Saved data entries:
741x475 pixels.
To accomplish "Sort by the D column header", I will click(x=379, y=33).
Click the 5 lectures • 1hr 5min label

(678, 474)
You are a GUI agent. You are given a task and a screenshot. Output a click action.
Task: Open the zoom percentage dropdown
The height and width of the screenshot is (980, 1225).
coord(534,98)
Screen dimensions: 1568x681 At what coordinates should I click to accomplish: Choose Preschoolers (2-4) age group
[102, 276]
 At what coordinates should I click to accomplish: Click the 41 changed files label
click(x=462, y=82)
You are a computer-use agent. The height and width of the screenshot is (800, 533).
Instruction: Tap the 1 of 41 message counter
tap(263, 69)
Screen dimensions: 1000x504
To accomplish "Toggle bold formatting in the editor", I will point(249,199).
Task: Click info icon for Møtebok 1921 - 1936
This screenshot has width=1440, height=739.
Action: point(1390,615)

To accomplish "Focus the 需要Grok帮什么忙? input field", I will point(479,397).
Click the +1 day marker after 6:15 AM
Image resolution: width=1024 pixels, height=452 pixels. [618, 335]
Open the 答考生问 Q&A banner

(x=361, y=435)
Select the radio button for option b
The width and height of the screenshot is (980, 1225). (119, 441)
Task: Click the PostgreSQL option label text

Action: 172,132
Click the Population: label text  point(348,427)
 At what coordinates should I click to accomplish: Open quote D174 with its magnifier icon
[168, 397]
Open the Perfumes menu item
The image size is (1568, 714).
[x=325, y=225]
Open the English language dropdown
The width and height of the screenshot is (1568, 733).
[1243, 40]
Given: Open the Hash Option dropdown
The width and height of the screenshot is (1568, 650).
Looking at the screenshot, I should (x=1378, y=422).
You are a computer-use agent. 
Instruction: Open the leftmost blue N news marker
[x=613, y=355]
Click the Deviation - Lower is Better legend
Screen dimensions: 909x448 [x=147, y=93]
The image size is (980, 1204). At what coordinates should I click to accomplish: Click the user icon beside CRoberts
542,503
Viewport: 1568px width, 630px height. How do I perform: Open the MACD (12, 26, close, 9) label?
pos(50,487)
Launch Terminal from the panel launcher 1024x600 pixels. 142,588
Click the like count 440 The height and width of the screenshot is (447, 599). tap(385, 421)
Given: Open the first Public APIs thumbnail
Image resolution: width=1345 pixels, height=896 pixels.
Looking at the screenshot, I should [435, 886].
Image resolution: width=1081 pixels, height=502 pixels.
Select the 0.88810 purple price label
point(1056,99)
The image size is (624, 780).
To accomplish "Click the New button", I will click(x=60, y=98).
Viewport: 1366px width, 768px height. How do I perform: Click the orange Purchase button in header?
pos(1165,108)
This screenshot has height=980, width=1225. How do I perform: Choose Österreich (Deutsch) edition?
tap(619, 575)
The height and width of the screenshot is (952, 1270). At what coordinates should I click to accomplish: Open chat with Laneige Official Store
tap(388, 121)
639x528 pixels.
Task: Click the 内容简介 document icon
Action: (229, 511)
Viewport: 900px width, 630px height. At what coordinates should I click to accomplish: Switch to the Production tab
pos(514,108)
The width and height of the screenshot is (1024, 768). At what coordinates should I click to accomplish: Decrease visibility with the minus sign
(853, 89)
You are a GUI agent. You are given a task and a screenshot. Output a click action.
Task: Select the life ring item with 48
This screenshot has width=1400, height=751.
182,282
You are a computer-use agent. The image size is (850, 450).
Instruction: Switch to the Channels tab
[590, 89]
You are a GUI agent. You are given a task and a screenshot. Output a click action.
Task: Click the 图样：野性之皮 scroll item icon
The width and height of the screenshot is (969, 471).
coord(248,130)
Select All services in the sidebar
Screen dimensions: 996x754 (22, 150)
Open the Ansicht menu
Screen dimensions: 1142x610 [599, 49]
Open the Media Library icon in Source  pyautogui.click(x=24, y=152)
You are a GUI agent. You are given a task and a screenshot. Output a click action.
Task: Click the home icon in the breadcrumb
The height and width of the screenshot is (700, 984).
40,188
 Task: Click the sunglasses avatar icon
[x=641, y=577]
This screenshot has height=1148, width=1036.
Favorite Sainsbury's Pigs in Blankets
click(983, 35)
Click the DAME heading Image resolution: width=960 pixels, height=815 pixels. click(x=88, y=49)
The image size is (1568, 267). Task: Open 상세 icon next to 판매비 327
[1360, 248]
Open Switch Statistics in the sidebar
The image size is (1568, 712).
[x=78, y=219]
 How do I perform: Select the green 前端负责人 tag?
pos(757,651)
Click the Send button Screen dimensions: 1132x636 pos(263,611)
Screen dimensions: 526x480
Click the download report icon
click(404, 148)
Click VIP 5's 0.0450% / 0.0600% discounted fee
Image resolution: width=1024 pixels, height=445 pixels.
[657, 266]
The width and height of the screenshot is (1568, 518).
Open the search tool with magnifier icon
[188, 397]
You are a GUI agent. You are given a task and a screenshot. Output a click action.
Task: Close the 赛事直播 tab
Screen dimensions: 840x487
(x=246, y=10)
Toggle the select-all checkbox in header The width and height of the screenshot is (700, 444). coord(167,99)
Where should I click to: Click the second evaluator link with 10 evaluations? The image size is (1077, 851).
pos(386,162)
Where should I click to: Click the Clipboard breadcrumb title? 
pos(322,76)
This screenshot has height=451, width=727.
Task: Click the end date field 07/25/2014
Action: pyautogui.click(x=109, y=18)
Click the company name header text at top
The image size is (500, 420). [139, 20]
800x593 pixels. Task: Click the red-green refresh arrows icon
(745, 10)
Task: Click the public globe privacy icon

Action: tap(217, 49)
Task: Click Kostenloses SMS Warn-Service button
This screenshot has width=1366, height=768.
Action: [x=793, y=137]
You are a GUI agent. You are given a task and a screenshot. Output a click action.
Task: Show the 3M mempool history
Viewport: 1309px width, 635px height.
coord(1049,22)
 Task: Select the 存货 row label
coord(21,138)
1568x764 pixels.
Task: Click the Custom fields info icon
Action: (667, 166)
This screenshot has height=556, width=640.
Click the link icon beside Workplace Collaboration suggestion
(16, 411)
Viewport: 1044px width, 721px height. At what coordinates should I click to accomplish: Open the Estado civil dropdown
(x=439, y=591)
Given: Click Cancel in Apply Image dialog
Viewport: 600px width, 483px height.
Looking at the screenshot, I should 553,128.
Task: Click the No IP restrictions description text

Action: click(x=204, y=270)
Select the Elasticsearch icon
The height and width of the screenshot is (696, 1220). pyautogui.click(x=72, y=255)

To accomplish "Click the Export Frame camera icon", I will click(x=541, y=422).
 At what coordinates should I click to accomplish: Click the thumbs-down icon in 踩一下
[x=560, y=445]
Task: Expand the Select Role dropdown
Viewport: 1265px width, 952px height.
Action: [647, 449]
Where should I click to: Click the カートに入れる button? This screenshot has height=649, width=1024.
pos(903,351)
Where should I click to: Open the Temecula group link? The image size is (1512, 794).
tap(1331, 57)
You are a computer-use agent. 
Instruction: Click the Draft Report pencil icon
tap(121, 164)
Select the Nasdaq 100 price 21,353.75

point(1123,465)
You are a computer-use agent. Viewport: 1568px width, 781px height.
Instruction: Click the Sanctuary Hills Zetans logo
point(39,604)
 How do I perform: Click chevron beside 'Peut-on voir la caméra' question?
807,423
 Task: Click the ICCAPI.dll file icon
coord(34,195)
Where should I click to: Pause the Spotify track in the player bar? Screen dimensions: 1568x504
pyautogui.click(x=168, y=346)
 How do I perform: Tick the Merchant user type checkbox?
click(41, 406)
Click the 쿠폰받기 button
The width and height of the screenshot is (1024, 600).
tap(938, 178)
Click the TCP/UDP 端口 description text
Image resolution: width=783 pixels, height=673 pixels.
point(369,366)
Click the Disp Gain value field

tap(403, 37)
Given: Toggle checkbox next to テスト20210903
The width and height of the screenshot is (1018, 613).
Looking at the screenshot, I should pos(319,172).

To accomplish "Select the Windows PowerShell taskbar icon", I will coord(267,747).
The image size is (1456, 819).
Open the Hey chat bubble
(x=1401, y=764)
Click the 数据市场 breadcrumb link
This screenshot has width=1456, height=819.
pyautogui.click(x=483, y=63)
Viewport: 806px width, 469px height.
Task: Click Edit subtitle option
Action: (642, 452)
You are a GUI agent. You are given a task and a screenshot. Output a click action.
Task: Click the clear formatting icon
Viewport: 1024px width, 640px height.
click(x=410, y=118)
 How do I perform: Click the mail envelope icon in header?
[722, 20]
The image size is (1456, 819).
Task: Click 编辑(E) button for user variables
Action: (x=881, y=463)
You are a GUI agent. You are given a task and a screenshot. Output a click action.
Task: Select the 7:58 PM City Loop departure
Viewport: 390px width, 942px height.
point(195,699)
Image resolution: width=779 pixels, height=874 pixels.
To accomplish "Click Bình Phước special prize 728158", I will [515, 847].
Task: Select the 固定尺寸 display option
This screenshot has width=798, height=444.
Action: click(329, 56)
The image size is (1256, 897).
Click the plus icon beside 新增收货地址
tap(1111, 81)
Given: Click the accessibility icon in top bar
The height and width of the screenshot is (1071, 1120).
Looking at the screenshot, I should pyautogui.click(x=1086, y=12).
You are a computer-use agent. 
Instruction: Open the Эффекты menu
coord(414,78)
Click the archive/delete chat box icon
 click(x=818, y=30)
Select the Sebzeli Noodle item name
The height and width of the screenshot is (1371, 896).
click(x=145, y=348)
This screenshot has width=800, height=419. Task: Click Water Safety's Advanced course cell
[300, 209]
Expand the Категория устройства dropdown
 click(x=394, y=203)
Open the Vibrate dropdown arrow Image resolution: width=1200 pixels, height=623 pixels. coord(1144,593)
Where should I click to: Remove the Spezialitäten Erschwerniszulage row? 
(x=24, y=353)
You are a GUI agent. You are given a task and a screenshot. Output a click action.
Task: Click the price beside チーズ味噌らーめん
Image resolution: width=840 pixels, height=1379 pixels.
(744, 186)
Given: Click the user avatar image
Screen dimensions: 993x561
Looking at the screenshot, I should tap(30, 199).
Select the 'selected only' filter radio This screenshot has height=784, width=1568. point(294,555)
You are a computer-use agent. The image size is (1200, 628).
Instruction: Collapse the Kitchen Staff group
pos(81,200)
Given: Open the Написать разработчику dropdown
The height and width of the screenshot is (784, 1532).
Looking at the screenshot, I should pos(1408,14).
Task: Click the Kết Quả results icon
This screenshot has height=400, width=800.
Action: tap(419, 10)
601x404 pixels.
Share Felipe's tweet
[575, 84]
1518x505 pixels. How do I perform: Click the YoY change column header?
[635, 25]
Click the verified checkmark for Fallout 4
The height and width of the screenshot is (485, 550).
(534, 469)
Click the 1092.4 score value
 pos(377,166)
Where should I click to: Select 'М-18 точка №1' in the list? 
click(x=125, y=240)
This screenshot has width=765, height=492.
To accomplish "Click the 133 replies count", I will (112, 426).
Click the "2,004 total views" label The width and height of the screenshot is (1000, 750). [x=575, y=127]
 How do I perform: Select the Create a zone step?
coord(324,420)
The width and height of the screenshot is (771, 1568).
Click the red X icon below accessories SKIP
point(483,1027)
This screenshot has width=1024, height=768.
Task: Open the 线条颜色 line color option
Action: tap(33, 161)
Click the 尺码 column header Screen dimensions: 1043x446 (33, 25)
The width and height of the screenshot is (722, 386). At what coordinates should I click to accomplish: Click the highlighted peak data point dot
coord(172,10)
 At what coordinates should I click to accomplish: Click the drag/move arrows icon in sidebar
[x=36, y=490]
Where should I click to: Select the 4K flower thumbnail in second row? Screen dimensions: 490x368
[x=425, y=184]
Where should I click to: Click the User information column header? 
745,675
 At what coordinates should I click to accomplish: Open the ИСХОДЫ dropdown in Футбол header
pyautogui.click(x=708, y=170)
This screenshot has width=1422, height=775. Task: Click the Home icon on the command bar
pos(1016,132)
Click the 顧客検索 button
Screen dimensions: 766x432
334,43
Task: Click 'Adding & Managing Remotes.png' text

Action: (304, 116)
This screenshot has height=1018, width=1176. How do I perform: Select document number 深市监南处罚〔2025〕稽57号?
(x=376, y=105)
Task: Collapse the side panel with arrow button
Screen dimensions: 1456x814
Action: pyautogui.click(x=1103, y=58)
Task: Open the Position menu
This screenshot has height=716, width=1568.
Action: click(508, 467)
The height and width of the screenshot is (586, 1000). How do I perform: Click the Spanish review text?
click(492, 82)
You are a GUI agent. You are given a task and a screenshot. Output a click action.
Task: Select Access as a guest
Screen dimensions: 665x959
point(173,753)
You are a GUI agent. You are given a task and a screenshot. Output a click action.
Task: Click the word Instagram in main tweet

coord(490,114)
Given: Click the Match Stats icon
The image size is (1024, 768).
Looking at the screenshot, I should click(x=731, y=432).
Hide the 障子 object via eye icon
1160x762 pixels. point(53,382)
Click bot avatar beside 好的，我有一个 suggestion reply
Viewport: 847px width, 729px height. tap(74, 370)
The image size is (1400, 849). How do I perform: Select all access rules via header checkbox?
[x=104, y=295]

▶ WHAT YOU NEED TO DO
Whenever the word "panel" appears in a line above, copy that line.

▶ OUTPUT
Launch Terminal from the panel launcher 1024x600 pixels. 142,588
Task: Collapse the side panel with arrow button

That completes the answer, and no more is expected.